Not serial input in general, but especially SoftwareSerial.

That seems to be wrong - as I saw now it doesn't produce more interrupts than HW serial, but it disables interrupts completely durig sending/receiving a whole byte - which delays the servo lib ISR's.

Try to detach() that is switch off the servo PWM after each movement.
This could avoid jittering in it’s end positions.

Before the next movement you have to attach() it again.

This approach is working fine then there is no heavy load on the servo leverage.
Otherwise the servo would change it’s position after detaching.

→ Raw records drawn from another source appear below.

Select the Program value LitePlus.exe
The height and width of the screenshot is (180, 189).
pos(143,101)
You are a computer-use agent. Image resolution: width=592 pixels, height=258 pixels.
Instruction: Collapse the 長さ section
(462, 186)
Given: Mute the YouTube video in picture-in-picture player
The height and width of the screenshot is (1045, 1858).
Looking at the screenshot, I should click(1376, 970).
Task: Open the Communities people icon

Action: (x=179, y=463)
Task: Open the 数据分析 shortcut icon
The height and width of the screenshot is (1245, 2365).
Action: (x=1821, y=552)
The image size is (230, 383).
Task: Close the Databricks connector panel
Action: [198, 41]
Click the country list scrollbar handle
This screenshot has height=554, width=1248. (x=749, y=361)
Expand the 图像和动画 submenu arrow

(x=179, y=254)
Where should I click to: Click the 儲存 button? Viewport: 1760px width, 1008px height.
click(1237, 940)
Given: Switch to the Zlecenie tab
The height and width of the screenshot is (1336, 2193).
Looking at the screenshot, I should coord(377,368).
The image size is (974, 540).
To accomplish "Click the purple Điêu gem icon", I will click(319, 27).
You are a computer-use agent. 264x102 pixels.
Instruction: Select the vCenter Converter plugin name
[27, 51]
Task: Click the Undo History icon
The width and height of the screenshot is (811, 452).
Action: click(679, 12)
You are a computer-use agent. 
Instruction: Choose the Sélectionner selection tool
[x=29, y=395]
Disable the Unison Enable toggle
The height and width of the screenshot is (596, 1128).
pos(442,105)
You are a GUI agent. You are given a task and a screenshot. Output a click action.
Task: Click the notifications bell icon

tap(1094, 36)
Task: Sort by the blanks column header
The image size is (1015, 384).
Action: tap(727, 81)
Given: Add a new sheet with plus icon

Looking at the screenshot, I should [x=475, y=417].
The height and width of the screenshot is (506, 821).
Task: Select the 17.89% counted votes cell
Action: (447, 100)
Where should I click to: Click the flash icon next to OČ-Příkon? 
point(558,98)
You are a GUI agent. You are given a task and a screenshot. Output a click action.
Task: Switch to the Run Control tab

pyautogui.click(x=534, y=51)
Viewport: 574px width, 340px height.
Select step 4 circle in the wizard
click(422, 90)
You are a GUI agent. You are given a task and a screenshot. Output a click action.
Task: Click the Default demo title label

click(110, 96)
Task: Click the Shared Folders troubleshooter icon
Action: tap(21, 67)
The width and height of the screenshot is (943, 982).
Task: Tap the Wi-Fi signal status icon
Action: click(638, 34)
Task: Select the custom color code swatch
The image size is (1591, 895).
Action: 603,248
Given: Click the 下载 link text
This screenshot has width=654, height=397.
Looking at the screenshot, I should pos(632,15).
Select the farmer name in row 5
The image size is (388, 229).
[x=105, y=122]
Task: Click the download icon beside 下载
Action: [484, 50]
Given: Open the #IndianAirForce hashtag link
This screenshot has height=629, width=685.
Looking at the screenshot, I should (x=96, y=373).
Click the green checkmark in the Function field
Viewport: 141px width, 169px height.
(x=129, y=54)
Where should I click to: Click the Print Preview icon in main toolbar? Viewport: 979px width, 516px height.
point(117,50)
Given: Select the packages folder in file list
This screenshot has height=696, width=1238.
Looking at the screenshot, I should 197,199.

Thanks for the suggestion. I tried the code below, with no luck. The motor doesn't move at all.

if (dist <= 30){
          myservo.attach(9);
            myservo.write(90);
           myservo.detach(); 
          }
          
          if (dist>30){
            myservo.attach(9);
            myservo.write(0);
            myservo.detach();
          }

You don't give the servo time to move.

Maybe it is easier to use my MobaTools library to drive the servo. The MoToServo class is widely compatible to the standard servo library, but it allows to define the speed of the servo and to automatically switch off pulses if the servo reaches its target position.

The servo needs some time to move to its target position.
Try to add a little delay() before detaching (e.g. 1500 ms - depends on your servo runtime) or use a corresponding "blink without delay using millis()" approach.